Burro, formerly known as Augean Robotics, an autonomy company providing solutions for the agriculture industry, today announced it has raised a $10.9 million Series A. The round was led by S2G Ventures and Toyota Ventures, with F-Prime Capital and the Cibus Enterprise Fund joining, along with existing investors including Radicle Growth and ffVC.
Burro robots are the first step towards an autonomous future where robots do work outdoors that people no longer want to do. Burros enable growers to boost profitability and mitigate labor shortages today by working collaboratively to force multiply workers, while also laying the foundation for more comprehensive automation tomorrow.
Growers of labor-intensive specialty crops such as table grapes, berries, and nursery crops are largely un-mechanized and therefore out of necessity employ 88% of United States crop workers to do a diverse set of hard-to-mechanize tasks. This workforce has shrunk rapidly in recent years. In the face of this crisis, growers are searching for autonomous systems that can reduce their labor needs, but virtually nothing is available commercially today.

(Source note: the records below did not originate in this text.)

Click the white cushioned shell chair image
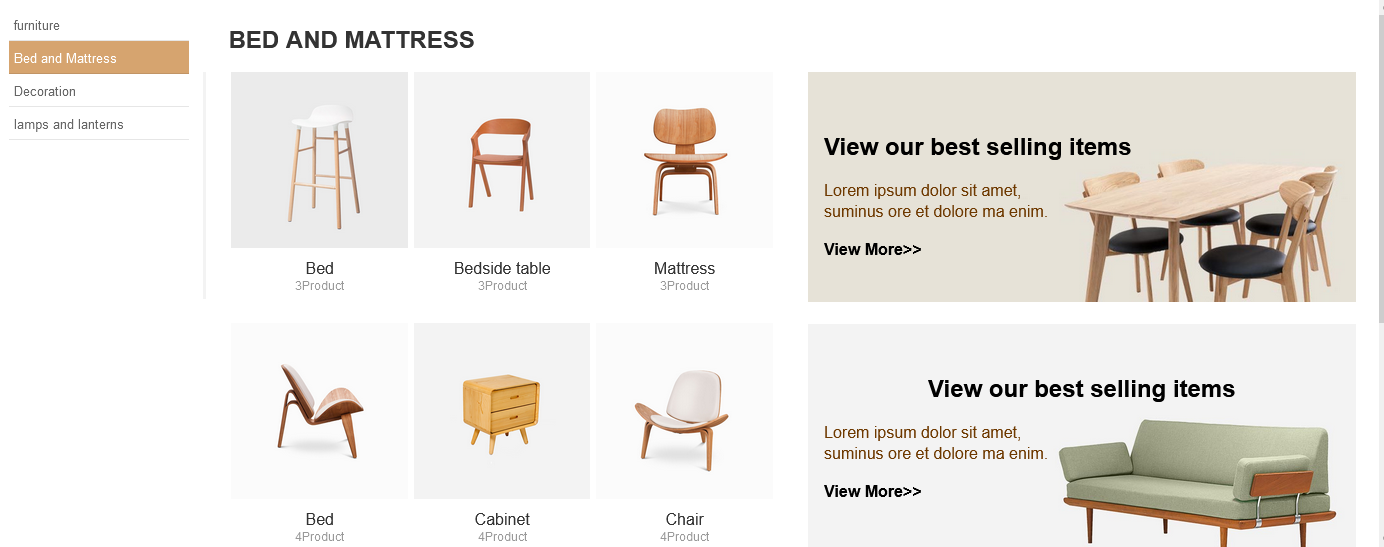Screen dimensions: 1384x547 tap(684, 410)
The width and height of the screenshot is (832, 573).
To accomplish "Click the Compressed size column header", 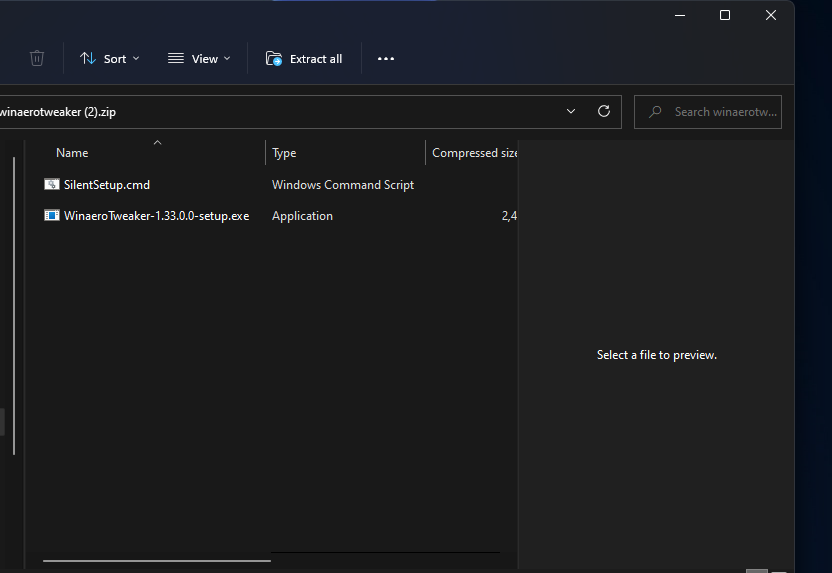I will [x=474, y=153].
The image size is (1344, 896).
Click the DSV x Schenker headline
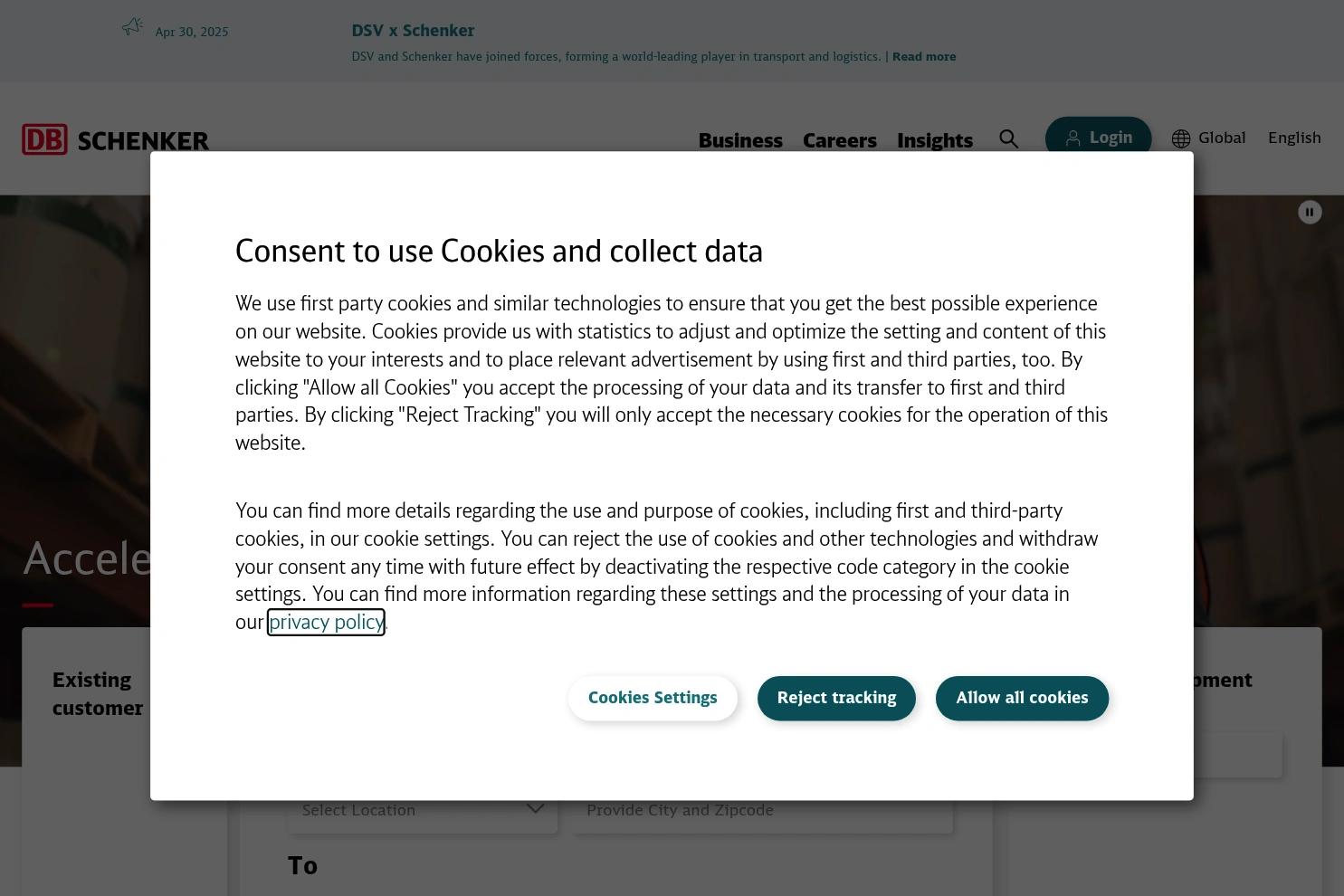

With its Series A funding, Burro plans to address this need by expanding to 500+ robots next year to meet demand from both existing and new customers. To drive this growth, the company is dramatically increasing the size of its team, while also expanding the capabilities of its product. Along with adding the dexterity needed to pick table grapes, Burro will also extend its mobility autonomy into nursery and berry markets.
Burro is the only plug-and-play autonomous people-scale robot available that increases productivity in conventional production environments. Burros feature a novel and patent-pending approach called Pop Up Autonomy, which means they work immediately out of the box by enabling everyone in a working environment to become an operator. They do not require a centralized control or installation of burdensome infrastructure. Instead, the robots use computer vision and AI to learn on the fly and to navigate autonomously from A to B while carrying various payloads.
Today Burro has 90 robots in table grape fields covering 100-300 miles a day autonomously, 6 days a week. Instead of each farmworker walking several miles a day with a 250 pound wheelbarrow full of grapes in the heat, farm workers can stand in the shade and pick/pack with a continuous flow of fruit out of the field. Burros are already transforming worker productivity with one Burro enabling six-plus people to harvest up to 48% more fruit per day for a less than two month ROI.
"Charlie and the Burro team have big plans to drive their product roadmap from a growing customer base, harden their technology through real-world use, and offer extended platform services that farmers need every day," said Jim Adler, Founding Managing Director at Toyota Ventures. "Burro is already gaining traction in the big, broken but increasingly accessible agricultural market."
Burro is already scaling in the $3 billion table grapes market and looking to expand into berries and nursery crops. It eventually aims to tackle the $1.2T in US outdoor labor where automation can address some of the industry's most pressing challenges. Burro's robots are modular and built to scale. Today's product is the first step in a fully autonomous farm stack: robots that can navigate anywhere, perceive everything, and use dexterity to do increasingly complex work outdoors.